----- Data under study
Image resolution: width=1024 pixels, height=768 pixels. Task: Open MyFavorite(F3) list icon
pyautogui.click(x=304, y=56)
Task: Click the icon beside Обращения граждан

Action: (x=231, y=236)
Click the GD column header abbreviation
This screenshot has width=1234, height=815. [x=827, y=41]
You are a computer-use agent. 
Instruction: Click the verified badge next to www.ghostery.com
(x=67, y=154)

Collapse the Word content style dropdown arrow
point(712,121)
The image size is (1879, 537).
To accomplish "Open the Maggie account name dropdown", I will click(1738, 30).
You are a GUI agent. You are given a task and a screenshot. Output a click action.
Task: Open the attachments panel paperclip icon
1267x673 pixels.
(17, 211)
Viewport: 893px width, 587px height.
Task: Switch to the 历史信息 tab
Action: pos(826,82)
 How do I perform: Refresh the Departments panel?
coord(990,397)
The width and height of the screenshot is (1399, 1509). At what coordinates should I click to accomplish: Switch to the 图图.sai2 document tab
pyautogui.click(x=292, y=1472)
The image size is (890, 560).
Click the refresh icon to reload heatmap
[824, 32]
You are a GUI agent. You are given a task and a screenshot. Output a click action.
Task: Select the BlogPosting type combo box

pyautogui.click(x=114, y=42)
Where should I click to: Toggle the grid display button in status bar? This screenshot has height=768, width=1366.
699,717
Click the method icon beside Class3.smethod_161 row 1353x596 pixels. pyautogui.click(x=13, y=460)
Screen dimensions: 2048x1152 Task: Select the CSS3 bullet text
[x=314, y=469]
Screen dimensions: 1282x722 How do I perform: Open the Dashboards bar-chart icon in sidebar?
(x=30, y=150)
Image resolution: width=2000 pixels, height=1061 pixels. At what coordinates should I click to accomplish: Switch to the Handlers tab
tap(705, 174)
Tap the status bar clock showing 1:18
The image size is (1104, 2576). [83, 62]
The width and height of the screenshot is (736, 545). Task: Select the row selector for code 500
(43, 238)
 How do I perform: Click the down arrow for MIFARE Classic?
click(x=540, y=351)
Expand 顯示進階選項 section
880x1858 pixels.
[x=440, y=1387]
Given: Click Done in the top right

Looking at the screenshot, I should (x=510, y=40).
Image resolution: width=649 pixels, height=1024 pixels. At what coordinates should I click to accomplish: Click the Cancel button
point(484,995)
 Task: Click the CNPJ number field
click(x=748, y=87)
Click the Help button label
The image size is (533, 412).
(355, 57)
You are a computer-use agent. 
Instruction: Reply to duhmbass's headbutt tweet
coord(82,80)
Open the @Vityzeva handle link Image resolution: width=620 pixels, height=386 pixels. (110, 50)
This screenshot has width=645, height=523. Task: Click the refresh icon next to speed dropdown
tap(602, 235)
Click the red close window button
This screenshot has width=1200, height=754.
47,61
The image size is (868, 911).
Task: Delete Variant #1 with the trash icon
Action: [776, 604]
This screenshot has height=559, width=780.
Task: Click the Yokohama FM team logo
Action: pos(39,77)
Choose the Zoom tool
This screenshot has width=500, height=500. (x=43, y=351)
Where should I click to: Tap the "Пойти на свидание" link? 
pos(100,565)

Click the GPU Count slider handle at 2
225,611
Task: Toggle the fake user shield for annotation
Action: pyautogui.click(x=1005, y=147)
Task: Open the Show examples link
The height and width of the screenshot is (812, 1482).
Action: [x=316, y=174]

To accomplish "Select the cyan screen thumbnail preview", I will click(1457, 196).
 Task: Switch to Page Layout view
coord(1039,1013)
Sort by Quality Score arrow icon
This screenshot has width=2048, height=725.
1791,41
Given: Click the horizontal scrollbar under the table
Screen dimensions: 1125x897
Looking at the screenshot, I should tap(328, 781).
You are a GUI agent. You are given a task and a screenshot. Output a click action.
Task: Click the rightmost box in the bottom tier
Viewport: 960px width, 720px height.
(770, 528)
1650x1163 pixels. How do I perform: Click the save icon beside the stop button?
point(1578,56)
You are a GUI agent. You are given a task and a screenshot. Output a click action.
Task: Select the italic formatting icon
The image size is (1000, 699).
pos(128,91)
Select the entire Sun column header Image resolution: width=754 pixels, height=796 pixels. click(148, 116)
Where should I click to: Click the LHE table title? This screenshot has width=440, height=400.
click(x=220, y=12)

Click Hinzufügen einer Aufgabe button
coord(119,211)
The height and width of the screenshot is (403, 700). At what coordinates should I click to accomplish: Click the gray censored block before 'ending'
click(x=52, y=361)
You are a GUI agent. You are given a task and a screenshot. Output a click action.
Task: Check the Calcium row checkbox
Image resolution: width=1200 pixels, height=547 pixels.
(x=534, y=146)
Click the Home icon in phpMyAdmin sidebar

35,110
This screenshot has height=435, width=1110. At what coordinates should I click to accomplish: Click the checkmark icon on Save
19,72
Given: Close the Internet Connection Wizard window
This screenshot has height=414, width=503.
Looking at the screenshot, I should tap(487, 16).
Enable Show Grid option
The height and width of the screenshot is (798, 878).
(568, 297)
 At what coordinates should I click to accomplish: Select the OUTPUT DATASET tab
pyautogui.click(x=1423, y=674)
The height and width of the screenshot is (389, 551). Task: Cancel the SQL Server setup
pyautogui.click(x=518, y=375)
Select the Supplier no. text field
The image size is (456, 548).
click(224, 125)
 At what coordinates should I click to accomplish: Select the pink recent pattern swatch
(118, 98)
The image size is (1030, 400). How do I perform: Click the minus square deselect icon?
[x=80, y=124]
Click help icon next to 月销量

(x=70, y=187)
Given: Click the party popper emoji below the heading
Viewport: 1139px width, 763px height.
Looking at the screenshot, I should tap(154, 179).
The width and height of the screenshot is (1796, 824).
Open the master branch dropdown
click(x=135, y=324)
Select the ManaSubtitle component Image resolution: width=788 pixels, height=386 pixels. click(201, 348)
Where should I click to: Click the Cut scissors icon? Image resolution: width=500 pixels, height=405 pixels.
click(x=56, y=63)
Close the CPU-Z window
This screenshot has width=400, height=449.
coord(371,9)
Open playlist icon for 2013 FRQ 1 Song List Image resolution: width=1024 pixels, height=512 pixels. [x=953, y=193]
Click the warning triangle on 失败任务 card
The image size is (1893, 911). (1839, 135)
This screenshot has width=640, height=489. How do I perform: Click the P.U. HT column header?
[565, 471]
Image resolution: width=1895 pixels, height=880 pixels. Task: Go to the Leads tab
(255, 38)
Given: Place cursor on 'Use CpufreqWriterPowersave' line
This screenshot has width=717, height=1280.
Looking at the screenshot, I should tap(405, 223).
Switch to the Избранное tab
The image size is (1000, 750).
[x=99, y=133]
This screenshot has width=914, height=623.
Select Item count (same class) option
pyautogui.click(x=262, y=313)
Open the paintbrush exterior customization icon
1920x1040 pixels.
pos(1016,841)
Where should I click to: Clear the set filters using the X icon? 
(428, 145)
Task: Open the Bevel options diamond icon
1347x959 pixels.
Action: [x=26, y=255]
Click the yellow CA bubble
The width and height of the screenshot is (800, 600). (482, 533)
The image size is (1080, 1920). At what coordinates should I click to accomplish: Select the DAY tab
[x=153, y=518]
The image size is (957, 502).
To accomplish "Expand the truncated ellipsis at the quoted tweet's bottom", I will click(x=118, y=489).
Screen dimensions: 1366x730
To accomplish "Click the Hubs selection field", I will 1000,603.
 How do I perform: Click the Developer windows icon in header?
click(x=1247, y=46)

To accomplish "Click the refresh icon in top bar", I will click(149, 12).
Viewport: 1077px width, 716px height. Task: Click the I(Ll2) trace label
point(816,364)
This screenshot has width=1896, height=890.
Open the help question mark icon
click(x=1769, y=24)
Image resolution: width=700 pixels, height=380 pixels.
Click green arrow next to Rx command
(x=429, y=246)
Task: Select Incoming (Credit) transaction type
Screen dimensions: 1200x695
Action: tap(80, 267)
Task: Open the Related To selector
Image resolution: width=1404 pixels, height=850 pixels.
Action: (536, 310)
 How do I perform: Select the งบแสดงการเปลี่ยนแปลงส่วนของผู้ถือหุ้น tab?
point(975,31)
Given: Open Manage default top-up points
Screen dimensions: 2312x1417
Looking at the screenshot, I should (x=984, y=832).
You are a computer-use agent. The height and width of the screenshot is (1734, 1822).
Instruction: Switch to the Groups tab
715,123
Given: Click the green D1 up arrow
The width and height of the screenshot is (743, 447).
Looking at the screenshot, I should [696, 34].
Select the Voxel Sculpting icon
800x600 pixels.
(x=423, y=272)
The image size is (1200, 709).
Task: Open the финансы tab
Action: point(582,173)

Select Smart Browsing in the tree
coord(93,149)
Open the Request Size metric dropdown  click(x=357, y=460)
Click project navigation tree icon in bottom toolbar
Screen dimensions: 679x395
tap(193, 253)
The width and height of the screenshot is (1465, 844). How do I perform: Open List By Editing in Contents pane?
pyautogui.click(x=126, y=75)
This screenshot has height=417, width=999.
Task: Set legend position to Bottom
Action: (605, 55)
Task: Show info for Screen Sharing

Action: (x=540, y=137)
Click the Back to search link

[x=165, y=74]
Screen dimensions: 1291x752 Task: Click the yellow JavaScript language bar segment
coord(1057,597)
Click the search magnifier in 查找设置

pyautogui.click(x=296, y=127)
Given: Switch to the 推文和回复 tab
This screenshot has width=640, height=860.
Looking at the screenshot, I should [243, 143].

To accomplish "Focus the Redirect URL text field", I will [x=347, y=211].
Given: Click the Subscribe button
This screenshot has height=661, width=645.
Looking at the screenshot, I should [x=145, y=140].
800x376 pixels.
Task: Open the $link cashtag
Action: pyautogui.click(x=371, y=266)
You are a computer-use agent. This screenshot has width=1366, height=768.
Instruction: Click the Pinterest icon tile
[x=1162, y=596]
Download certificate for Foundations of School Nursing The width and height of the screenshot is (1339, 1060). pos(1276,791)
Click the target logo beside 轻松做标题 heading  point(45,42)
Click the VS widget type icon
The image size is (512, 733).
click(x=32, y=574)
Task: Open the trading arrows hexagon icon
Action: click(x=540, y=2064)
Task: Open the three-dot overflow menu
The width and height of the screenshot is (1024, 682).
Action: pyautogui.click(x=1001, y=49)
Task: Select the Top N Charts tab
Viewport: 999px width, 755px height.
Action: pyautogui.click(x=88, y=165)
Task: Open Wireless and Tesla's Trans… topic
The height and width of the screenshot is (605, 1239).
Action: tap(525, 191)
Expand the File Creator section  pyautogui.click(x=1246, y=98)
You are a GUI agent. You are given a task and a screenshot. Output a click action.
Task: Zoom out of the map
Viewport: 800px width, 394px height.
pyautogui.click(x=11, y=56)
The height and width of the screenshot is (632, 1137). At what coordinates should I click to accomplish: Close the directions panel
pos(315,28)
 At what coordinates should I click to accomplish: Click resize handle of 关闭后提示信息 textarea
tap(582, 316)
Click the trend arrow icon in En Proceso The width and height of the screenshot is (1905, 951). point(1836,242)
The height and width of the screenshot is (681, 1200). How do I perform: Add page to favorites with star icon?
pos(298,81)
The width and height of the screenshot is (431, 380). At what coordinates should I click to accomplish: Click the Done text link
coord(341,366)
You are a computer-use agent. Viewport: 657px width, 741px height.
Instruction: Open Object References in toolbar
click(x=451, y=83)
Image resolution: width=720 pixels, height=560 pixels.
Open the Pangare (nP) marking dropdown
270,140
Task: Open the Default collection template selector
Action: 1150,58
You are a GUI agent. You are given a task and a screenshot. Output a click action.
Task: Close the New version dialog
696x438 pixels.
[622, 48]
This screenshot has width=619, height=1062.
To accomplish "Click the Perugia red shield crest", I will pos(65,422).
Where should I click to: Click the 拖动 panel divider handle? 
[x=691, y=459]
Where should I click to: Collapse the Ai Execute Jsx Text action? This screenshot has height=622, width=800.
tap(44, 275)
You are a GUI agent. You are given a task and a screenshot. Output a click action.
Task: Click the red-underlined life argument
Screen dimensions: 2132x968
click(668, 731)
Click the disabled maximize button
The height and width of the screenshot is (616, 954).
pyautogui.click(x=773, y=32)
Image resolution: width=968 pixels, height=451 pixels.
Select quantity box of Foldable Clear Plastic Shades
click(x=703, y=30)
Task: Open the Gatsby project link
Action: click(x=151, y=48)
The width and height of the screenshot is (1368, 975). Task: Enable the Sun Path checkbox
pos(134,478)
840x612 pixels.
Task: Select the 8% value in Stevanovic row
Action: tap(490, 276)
----------
Word for word, restate the lines of the listing above starting at the line with "Viewport: 1139px width, 763px height." and ending at the line with "Select the ManaSubtitle", and nothing outside them.

Viewport: 1139px width, 763px height.
Looking at the screenshot, I should tap(154, 179).
The width and height of the screenshot is (1796, 824).
Open the master branch dropdown
click(x=135, y=324)
Select the ManaSubtitle component Image resolution: width=788 pixels, height=386 pixels. click(201, 348)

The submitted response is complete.